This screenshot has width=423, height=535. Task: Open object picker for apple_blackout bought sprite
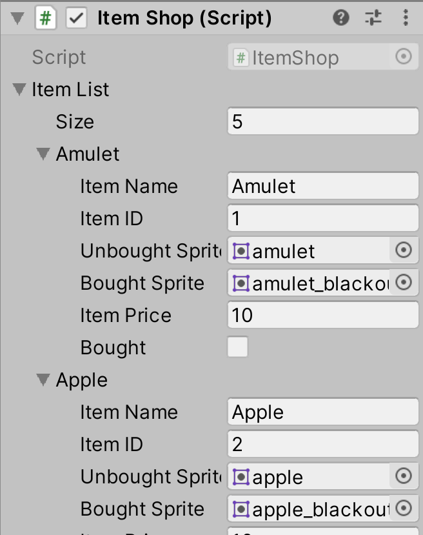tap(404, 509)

============

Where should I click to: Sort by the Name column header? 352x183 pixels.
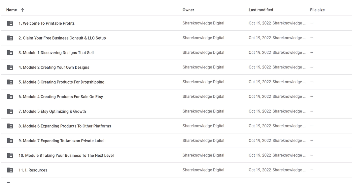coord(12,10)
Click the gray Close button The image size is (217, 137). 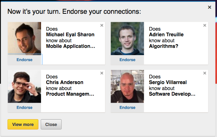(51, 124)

============

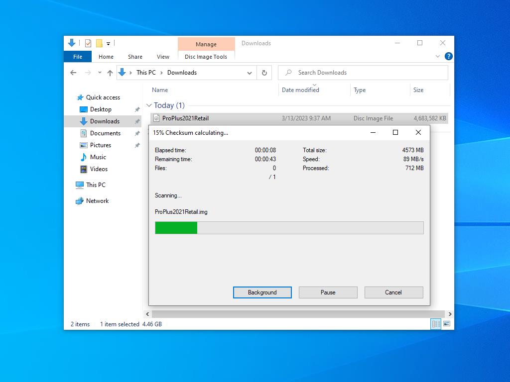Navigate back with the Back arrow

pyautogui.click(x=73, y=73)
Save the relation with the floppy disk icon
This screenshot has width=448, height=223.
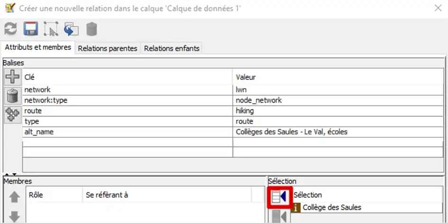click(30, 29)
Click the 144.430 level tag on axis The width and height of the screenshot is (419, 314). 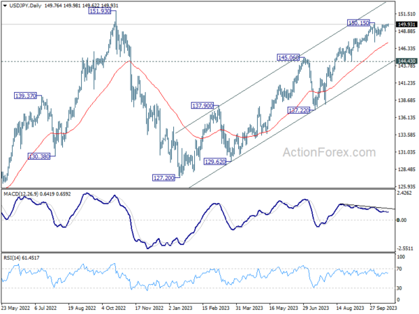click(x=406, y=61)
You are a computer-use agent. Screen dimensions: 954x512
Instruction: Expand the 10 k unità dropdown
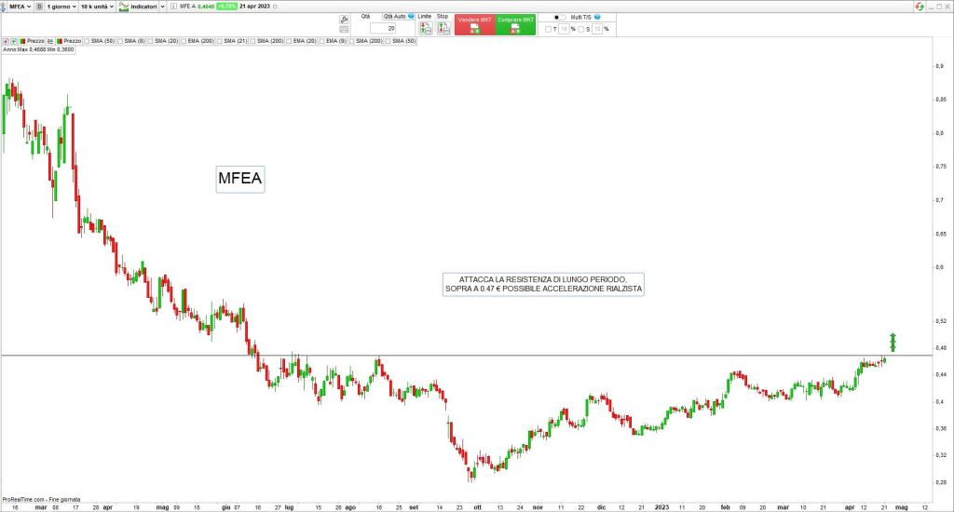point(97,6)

============

• _DIRECTIONS FOR THIS TASK_
Please turn the records from the line with "This screenshot has width=423, height=535." up to and including the line with "tap(404, 509)" into a JSON list of strings, one per line, with blank lines dropped. Leave the pictures out of the answer.

• _RESULT OF THIS TASK_
[
  "This screenshot has width=423, height=535. Task: Open object picker for apple_blackout bought sprite",
  "tap(404, 509)"
]